Schottland: Umfrage: Mehrheit für die Unabhängigkeit

Eine Woche vor dem Unabhängigkeitsreferendum in Schottland hat sich in einer Umfrage eine knappe Mehrheit (51 Prozent) erstmals für die Abspaltung ausgesprochen. Das könnte dramatische wirtschaftliche Folgen haben.

51 Prozent der Schotten wollen sich laut Meinungsforschungsinstitut YouGov von Großbritannien lösen, 49 Prozent möchten die Union mit England, Wales und Nordirland beibehalten. Das berichtete die britische „Times“ am Sonntag, die die Umfrage in Auftrag gegeben hatte. Die Schotten stimmen am 18. September darüber ab, ob sie unabhängig vom Vereinigten Königreich werden wollen.
In der jüngsten Umfrage wurden die Befragten, die sich noch nicht entschieden haben, nicht mitgerechnet. Zählt man sie dazu, unterstützen 47 Prozent die Unabhängigkeit, 45 Prozent wollen die Union erhalten. „Diese Befragung kann und muss ein Weckruf sein für alle, die dachten, das Ergebnis des Referendum stehe schon fest“, kommentiert die Kampagne „Better together“ (Besser zusammen) den Bericht.
Im August hatte die Unabhängigkeitsbewegung viele Stimmen hinzugewonnen. In einer zweiten Umfrage lagen die Unionisten aber weiterhin knapp vorn. 52 Prozent wollten zu Großbritannien gehören, 48 Prozent lieber eigenständig sein, wie das Meinungsforschungsinstitut Panelbase im Auftrag der „Yes“-Kampagne ermittelte, die für die Unabhängigkeit wirbt. Sollte mehr als die Hälfte der Schotten mit „Ja“ stimmen, würde das Land im Frühjahr 2016 unabhängig.
Der „Times“ zufolge macht sich die britische Königin Elizabeth II. inzwischen Sorgen über eine drohende Verfassungskrise und will täglich auf dem Laufenden gehalten werden. Offiziell ist der Palast neutral, die Zeitung beruft sich auf hochrangige Beamte. Großbritanniens Premierminister David Cameron wollte am Sonntag zu schottischen Residenz der Queen fahren, wo sie sich traditionell im Sommer aufhält. Am Wahlkampf werde er sich am Wochenende nicht beteiligen, teilte der Regierungssitz in der Londoner Downing Street mit. Camerons konservative Partei hat in Schottland wenig Rückhalt.

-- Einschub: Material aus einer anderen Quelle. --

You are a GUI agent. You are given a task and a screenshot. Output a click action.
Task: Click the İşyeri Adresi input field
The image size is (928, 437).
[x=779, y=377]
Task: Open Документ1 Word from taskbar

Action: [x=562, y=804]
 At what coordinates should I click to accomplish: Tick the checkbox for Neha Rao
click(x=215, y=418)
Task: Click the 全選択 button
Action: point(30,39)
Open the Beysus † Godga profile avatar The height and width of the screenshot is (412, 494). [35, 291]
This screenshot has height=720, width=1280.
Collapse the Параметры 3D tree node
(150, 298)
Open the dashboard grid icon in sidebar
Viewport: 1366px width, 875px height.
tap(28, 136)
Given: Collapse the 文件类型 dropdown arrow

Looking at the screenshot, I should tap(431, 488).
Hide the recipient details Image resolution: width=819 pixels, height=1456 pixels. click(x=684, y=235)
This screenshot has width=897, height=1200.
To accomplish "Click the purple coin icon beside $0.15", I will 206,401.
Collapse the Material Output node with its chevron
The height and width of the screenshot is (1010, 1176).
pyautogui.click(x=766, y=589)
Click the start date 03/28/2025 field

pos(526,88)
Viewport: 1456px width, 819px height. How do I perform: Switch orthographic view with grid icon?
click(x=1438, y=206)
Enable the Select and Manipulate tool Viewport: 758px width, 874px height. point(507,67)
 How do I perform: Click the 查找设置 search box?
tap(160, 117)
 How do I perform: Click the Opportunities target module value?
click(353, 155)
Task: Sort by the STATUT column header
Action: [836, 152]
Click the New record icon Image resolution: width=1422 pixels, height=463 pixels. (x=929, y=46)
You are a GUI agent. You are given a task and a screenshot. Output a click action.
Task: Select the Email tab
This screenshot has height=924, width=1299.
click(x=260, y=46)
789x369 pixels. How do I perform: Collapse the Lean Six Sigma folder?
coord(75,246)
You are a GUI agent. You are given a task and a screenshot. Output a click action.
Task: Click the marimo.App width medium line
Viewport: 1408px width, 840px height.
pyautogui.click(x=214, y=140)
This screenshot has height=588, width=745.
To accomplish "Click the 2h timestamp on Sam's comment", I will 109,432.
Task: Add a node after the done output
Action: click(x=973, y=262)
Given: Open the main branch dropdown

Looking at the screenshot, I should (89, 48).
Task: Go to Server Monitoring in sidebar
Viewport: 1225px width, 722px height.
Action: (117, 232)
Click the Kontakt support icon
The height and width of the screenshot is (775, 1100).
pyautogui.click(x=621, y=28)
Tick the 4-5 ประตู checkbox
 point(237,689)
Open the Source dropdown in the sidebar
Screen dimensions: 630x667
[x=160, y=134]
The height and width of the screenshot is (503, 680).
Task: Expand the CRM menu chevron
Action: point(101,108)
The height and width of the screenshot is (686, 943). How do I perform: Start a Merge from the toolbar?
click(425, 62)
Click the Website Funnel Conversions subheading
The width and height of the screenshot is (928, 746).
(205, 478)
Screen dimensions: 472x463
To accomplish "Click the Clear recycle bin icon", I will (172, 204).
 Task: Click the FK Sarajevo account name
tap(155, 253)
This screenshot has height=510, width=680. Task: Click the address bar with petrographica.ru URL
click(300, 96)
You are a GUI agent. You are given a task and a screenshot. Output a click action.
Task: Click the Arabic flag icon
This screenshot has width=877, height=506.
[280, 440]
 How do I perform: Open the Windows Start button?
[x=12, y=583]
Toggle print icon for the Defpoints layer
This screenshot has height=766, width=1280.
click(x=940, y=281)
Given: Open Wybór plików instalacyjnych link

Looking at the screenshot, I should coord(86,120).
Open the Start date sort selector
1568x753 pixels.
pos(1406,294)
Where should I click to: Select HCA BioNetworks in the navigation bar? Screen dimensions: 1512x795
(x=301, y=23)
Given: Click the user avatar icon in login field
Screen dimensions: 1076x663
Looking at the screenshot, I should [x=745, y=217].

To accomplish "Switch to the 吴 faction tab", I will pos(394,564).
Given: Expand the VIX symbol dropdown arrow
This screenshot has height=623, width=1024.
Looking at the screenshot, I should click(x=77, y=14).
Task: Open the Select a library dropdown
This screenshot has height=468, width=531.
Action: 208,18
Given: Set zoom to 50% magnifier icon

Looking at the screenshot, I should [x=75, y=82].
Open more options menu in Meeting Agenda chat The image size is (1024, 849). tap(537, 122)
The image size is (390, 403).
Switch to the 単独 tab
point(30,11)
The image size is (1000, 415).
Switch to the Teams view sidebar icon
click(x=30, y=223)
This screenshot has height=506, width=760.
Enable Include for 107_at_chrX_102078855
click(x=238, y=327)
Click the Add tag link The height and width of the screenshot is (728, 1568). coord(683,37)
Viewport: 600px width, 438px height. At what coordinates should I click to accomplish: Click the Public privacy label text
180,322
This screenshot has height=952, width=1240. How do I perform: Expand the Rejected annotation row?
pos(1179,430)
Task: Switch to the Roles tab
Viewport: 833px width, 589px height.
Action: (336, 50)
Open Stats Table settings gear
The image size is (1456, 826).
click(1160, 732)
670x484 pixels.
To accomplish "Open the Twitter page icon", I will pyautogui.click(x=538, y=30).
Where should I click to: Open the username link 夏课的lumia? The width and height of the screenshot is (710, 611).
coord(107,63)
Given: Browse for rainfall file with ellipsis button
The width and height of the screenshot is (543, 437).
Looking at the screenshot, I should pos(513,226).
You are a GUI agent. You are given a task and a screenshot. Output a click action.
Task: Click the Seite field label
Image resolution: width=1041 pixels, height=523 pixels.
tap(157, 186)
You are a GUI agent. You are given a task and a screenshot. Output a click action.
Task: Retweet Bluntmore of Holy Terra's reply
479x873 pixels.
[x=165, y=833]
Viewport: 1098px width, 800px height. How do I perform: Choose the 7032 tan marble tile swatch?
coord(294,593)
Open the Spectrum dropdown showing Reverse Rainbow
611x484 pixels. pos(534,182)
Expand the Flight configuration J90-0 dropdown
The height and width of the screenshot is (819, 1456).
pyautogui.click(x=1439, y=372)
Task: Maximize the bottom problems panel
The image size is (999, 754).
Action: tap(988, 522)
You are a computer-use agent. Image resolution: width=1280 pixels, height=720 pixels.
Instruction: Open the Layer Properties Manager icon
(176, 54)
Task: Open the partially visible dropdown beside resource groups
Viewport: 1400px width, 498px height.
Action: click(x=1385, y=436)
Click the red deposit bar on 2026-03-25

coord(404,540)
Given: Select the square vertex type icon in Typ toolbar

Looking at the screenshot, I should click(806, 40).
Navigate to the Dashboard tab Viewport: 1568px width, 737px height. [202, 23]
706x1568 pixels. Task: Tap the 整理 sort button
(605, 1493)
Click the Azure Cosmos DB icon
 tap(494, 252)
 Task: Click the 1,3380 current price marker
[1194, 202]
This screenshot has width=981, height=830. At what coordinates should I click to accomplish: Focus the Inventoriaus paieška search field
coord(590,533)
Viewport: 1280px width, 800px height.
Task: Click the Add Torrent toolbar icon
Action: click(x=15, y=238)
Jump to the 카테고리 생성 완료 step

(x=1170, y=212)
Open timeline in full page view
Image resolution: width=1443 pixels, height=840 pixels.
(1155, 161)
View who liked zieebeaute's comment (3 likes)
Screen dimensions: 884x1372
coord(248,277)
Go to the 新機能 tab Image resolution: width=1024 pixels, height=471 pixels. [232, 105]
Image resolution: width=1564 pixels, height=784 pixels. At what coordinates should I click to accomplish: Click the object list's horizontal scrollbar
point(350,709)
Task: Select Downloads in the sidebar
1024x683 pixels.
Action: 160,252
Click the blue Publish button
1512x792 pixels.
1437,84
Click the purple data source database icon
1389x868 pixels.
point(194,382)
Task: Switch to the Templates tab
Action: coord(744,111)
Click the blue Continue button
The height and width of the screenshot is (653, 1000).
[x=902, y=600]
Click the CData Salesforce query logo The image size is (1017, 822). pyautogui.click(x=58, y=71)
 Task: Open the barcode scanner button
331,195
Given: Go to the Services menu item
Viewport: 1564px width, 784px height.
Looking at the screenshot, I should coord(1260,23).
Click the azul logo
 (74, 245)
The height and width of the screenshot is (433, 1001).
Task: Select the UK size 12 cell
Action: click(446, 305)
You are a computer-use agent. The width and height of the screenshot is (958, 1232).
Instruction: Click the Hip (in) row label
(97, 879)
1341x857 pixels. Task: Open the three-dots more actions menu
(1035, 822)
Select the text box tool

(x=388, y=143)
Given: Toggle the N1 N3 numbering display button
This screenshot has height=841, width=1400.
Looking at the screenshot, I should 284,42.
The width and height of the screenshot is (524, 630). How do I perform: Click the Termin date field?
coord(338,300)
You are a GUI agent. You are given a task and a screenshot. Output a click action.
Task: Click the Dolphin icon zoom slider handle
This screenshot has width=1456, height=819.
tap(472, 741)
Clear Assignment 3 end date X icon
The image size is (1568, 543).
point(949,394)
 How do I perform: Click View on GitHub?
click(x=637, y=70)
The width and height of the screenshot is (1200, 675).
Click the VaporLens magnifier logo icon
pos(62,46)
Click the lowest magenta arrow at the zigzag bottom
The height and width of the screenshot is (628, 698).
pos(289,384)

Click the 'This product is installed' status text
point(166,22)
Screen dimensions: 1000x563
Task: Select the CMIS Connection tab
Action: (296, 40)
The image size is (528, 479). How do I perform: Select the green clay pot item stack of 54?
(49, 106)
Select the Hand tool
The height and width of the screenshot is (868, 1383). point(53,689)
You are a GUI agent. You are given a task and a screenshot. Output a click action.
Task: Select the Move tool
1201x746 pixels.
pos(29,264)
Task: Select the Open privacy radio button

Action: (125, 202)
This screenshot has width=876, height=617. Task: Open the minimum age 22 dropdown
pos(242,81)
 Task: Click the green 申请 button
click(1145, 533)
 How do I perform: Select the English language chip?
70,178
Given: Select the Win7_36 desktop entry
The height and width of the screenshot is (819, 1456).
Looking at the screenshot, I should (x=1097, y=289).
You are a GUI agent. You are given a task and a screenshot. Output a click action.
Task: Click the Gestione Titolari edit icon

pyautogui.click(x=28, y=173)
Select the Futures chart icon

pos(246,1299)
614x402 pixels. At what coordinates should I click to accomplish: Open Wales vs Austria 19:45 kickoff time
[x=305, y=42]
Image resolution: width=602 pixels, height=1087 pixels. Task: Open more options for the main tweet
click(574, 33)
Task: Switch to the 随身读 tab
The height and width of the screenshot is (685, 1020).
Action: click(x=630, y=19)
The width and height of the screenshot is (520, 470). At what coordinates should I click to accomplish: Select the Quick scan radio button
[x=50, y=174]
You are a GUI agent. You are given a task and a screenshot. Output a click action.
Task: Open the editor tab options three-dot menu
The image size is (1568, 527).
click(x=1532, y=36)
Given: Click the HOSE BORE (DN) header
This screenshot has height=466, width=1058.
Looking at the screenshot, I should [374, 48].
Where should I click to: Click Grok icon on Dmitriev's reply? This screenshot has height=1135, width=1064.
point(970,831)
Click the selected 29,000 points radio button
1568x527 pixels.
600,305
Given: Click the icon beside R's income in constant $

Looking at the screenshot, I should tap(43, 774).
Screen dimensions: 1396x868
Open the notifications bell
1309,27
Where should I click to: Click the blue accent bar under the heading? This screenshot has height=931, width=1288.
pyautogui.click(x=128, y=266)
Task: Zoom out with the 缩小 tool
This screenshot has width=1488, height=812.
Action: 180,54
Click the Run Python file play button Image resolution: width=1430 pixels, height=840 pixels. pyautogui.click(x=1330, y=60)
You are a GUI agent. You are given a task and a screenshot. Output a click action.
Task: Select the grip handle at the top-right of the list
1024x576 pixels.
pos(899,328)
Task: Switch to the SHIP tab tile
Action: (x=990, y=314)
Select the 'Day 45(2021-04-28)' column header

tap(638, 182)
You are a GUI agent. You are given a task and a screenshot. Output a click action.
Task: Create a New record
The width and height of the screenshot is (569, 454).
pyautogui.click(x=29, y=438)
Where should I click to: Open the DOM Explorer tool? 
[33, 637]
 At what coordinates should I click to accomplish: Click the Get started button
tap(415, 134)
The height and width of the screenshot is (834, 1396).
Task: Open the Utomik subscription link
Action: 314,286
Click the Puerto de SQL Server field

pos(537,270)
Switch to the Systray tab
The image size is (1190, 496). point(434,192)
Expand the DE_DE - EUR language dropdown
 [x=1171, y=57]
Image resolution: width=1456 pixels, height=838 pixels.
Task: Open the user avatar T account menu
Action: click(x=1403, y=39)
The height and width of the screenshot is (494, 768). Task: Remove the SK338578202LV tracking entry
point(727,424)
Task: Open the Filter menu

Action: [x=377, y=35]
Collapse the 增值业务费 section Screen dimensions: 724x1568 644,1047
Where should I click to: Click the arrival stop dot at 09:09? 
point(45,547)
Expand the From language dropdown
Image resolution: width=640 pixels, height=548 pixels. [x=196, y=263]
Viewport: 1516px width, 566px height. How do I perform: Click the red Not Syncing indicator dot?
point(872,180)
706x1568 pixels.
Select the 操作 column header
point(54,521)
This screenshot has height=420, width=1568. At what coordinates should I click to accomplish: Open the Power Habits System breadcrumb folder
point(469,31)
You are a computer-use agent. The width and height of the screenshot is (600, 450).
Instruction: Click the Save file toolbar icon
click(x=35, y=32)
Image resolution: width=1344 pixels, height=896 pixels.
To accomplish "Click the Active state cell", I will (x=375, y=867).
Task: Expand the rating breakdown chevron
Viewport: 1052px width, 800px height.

Die Unabhängigkeit könnte Schottland wirtschaftlich schwer treffen

Die Schotten werden in den letzten Tagen vor dem Unabhängigkeitsreferendum mit Propaganda überhäuft. Chaos, Währungssturz und Kapitalflucht verheißen die einen, Wohlstand und soziale Gerechtigkeit die anderen. Londoner „Unionistenparteien“ preisen die Solidargemeinschaft des Vereinigten Königreichs (UK). Schottlands Unabhängigkeitsführer Alex Salmond und die Nationalistenpartei SNP porträtieren London als imperialistische Macht, die den Schotten, von den Industriereformen Margaret Thatchers bis zur Sparpolitik der jetzigen Tory-Regierung, Wohlstand und soziale Gerechtigkeit verweigert hat.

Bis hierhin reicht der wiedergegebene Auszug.